Undersampling and oversampling attack the same problem from opposite directions. The table below summarizes the main differences.

Aspect	Undersampling	Oversampling
Operates on	Majority class	Minority class
Effect on dataset size	Smaller	Larger
Risk of overfitting	Lower (no synthetic or duplicated points)	Higher (copies or interpolated points)
Risk of information loss	Higher (real majority samples discarded)	Lower (no original data dropped)
Training time	Faster than baseline	Slower than baseline
Common methods	Random undersampling, Tomek links, ENN, NearMiss, OSS	Random oversampling, SMOTE, ADASYN, Borderline-SMOTE
Works well when	Majority class is large and partially redundant	Minority class is too small to define its own region
Often combined with	Ensembles, threshold tuning, calibration	Cleaning steps such as Tomek links or ENN

In practice the choice is rarely binary. SMOTE+Tomek and SMOTE+ENN combine an oversampling step with an undersampling cleaning step, and balanced ensemble methods such as EasyEnsemble and Balanced Random Forest build many small undersampled subsets and average over them. The goal in all of these is to keep the noise-reduction benefit of cleaning the majority class while avoiding the variance and information loss of a single aggressive cut.

random undersampling

The simplest method is random undersampling, which uniformly drops majority examples until the desired ratio is reached. If the majority class has 100,000 samples and the minority class has 1,000, random undersampling at a 1:1 ratio keeps a random 1,000 majority points and discards the other 99,000.

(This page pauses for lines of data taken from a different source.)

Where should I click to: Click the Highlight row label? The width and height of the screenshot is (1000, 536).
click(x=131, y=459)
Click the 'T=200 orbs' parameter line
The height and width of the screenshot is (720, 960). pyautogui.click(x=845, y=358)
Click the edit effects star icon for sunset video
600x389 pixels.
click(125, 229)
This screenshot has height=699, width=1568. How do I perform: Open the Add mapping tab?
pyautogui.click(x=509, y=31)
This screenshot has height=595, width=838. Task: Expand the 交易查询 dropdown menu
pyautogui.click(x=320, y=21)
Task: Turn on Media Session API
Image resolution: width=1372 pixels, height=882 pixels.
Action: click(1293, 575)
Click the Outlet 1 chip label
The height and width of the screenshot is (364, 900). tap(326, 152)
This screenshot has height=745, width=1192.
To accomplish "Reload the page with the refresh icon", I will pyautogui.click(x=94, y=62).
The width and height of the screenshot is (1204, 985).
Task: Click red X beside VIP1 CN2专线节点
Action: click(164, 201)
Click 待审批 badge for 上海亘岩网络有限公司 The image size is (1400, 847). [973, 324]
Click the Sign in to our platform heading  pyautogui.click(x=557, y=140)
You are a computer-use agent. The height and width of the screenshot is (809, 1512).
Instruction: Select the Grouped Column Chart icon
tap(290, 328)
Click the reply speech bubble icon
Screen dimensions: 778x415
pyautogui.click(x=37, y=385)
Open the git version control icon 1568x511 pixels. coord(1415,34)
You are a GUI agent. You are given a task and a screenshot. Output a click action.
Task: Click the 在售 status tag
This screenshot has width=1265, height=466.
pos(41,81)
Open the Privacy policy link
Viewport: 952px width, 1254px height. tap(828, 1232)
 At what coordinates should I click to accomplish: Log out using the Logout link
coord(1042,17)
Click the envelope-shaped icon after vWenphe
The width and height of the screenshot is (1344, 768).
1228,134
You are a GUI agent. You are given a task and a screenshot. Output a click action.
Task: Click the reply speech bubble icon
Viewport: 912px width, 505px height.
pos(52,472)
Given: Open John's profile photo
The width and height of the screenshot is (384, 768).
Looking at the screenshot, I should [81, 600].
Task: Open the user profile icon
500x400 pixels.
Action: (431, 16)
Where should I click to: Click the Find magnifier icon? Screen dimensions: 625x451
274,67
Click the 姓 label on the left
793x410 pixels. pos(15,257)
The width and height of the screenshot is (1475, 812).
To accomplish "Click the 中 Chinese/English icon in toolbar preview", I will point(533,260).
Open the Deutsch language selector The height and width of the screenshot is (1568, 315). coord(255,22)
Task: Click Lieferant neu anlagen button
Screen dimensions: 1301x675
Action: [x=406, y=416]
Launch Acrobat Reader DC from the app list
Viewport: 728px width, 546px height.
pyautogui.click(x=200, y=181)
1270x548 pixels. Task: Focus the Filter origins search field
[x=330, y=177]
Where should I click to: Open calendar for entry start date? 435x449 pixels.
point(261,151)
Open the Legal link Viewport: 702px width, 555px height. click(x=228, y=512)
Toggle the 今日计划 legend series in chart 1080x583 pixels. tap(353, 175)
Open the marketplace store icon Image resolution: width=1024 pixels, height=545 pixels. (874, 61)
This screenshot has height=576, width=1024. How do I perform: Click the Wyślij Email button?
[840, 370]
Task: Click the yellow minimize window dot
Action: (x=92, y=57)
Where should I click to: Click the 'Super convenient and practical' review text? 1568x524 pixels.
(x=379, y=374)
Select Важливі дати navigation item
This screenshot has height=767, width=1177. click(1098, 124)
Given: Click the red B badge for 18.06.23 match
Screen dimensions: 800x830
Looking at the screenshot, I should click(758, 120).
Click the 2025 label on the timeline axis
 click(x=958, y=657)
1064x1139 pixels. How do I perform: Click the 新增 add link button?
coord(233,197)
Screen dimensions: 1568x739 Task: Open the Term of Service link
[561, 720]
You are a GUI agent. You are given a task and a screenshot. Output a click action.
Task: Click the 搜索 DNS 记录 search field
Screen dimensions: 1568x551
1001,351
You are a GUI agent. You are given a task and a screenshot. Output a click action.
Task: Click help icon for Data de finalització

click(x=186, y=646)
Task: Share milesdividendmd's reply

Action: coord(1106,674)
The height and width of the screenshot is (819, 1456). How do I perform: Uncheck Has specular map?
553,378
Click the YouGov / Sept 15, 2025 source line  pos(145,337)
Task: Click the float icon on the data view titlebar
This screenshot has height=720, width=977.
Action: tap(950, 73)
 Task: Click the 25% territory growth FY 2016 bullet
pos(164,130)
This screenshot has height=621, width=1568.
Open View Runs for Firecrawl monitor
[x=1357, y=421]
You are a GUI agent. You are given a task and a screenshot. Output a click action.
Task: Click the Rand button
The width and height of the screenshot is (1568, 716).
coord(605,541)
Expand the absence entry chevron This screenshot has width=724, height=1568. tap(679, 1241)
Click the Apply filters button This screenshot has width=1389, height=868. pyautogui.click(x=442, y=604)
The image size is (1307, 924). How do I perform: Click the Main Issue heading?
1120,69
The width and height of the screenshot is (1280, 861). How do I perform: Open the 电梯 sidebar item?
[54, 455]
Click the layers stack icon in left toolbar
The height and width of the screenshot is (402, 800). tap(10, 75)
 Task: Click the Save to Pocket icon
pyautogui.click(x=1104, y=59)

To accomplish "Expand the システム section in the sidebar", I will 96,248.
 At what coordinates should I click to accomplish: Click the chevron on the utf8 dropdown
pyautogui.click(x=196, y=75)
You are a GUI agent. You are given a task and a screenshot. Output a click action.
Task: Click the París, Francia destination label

Random undersampling is fast, requires no hyperparameter tuning beyond the target ratio, and works on any data type because it does not depend on a distance metric or a feature-space neighborhood. It is a strong baseline in imbalanced-learn and in many production pipelines, and it underlies more advanced ensemble methods such as Balanced Random Forest and RUSBoost.

The drawbacks are also straightforward. Removing data uniformly throws away potentially informative majority points along with redundant ones. The resulting model has higher variance, since the kept subset is small and depends on the random seed, and the predicted probabilities are biased because the prior in the training set no longer matches the true prior in the test distribution. The first issue is usually addressed with ensembling over multiple undersampled subsets; the second is addressed with calibration or prior correction, both discussed below.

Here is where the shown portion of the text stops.